Problem statement: Edit the records from the line with "Screen dimensions: 408x304" through the end of the records, replacing "input field" with "text box" and leaving everything else unchanged.

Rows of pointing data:
____________________

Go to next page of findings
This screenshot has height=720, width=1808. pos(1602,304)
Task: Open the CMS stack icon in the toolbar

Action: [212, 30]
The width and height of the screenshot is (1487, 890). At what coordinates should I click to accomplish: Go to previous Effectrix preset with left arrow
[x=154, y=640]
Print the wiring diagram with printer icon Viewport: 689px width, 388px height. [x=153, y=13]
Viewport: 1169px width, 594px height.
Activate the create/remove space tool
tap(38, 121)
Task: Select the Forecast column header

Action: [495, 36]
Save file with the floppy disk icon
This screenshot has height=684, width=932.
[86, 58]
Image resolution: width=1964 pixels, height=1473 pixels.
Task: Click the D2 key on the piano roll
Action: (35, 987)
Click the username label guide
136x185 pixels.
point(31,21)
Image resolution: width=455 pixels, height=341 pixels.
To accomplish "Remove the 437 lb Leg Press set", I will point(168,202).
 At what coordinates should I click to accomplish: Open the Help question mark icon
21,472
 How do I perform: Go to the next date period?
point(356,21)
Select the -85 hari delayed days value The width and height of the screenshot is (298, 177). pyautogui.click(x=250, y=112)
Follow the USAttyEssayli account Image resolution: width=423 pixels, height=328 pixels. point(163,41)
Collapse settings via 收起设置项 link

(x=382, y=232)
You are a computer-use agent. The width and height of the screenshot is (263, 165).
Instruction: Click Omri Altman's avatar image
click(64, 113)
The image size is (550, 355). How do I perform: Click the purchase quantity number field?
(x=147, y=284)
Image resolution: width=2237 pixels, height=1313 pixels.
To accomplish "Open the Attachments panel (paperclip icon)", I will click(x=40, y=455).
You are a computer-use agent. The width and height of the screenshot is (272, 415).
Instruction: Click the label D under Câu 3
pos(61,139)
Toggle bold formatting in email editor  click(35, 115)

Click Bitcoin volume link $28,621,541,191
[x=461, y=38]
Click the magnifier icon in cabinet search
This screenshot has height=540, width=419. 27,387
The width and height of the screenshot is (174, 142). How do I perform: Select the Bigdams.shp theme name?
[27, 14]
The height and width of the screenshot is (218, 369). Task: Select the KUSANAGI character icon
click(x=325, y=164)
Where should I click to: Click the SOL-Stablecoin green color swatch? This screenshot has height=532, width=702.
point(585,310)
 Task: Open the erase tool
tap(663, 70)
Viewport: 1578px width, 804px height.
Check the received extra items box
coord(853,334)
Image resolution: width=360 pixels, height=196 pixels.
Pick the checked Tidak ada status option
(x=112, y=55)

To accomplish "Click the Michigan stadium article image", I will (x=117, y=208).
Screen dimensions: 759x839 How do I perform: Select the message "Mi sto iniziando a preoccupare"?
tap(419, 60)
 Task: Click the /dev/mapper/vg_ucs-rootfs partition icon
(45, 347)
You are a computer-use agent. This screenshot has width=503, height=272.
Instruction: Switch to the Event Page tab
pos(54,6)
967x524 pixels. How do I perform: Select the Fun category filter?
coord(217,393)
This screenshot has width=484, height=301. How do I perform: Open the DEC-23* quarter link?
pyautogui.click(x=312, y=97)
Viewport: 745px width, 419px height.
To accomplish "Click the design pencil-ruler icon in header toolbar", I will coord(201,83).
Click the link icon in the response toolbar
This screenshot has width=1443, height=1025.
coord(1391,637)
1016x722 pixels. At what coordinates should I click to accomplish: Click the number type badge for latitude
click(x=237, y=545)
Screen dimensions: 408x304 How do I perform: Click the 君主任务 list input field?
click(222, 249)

____________________

The response:
Screen dimensions: 408x304 How do I perform: Click the 君主任务 list text box?
click(222, 249)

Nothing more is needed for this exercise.